Our study adds to the sparse literature examining this association using validated instruments such as MSPSS and MMAS-8. We recruited hypertension patients from the community (not hospital) ensuring a representative sample. Since the outcome of interest (controlled hypertension and good adherence to antihypertensives) was common (larger than 10%), we fitted a modified Poisson regression model which gives a better approximation of the risk than overestimated odds ratio.53 This study is not without limitations. The cross-sectional design may have masked the true association between social support and controlled hypertension, as it is possible that individuals with uncontrolled hypertension or with poor adherence were receiving more support. Given the numerous statistical tests we conducted, it is essential to interpret any significant findings with caution to mitigate the risk of drawing false-positive conclusions. The findings are based on data from one urban municipality, which might limit the generalizability of our findings to the general hypertensive population in Nepal. Social support as a construct would be better explored using a mixed-method approach as the MSPSS tool does not capture the type of social support received.49 The reliance on self-reported data on medication and social support may have resulted in recall bias skewing the data in the direction of social desirability leading to over-estimated adherence and social support.

Conclusion

This study shows that hypertensive patients in Nepal in general have good social support.

However, social support was not foremost for medication adherence and control of hypertension. Future interventions for example digital technologies that facilitate remote monitoring and communication with care providers54 should nurture the high level of social support received by the hypertension patients. However, contextual studies to delineate the mechanisms through which social support can augment adherence to treatment, healthy behaviour, routine monitoring, and follow-up for hypertension management are needed for social support to have precedence in future interventions for hypertension patients.

Abbreviations

CVDs, Cardiovascular diseases; DAG, Directed acyclic graph; METs, Metabolic equivalents of task; MMAS, Morisky medication adherence scale; MSPSS, Multidimensional scale of perceived social support.

Data Sharing Statement

Data cannot be shared publicly for ethical reasons but are available on reasonable request to Ms Sanju Bhattarai and Dr Abhijit Sen.

Acknowledgments

We would like to thank all the participants in the study. We would like to thank field researchers Ms Apsara Basnet, Ms Geeta Tripathi, Ms Pema Tamang, Ms Prasoon Pandey, Mr Kishore Adhikari, Ms Sarita Bhandari, Ms Supriya Kharel.

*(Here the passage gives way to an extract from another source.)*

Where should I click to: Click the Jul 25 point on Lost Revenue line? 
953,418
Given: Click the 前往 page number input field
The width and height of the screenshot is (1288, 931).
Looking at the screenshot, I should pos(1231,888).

The MMAS-8 Scale, content, name, and trademarks are protected by US copyright and trademark laws. Permission for use of the scale and its coding is required. A license agreement is available from MMAR, LLC., www.moriskyscale.com.

Funding

This work was supported by Norwegian University of Science and Technology, Trondheim, Norway (Project number 981023100).

Disclosure

The authors declare that they have no competing interests in this work.